*EXERCISE DESCRIPTION:* Please revise the items from the line that has "You are a computer-use agent. 474x553 pixels." through the line that has "Action: tap(92, 4)" by swapping "Build menu" for "View menu" and leaving everything else as it stands. Omit the pictures from your answer.

*INFORMATION PROVIDED:*
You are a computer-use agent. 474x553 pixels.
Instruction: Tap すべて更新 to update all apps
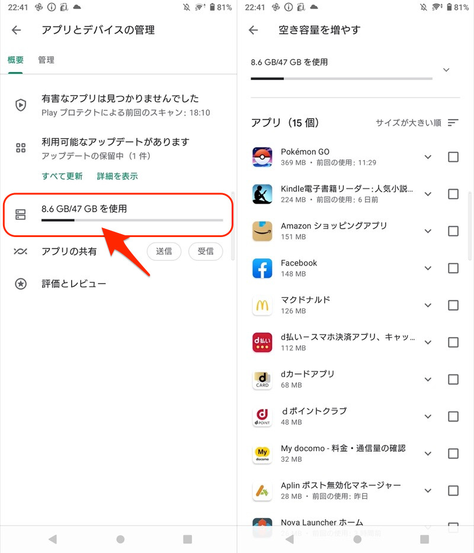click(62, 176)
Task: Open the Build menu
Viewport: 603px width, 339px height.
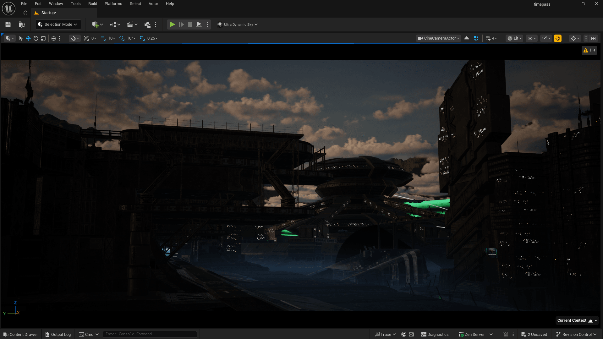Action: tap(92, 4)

...

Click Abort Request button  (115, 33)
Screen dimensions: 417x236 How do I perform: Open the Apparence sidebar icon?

*ANSWER TO THE EXERCISE:*
You are a computer-use agent. 474x553 pixels.
Instruction: Tap すべて更新 to update all apps
click(62, 176)
Task: Open the View menu
Viewport: 603px width, 339px height.
Action: tap(92, 4)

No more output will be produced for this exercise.